The contributions of this study can be summarized succinctly:

• This study produced the first quantitative analysis of community resilience assessment to seismic disaster in the study area. The findings should provide useful benchmark information on community resilience assessment to seismic events in China where socioeconomic conditions are very different from other countries.

• The assessment results provide insights and decision-making support for policy making regarding disaster resilience.

• This study shows that the RIM model could be utilized as a useful alternative approach to community resilience assessment.

• Although different countries have different cultural backgrounds, stage of economic progress, and national policies, some broad indicators of disaster resilience can still be extracted. At the same time, some unique characteristics may also be identified.

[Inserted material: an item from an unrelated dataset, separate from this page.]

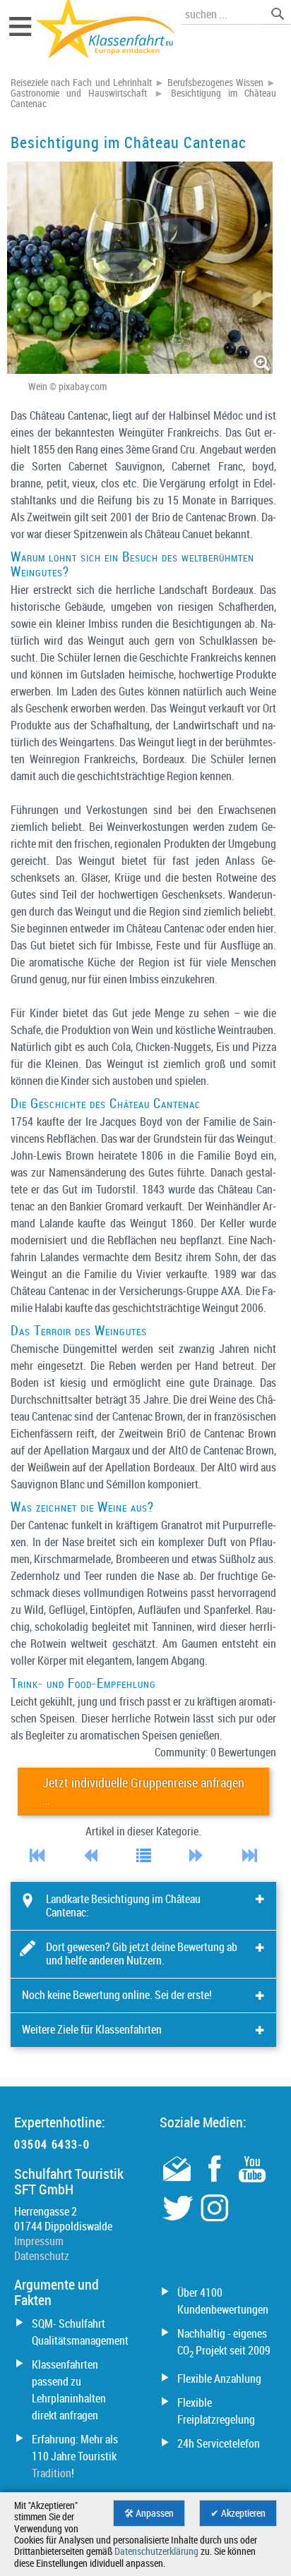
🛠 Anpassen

Our study contributes to the literature and our findings provide useful insights to strategies that could help increase resilience worldwide. In future research, we could extend the RIM model to study various disasters in different places, and establish a set of more comprehensive and multidimensional indices as exposure, damage, and recovery indicators to assess the characteristics of community resilience. It will be greatly helpful to look at multiple disaster events or disaster chain in the same area. It is possible to add ecosystem, policy, and other factors to our data and models. Also it will be useful to study the similarities and differences of community resilience in different areas and construct the human-nature coupled disaster-response system.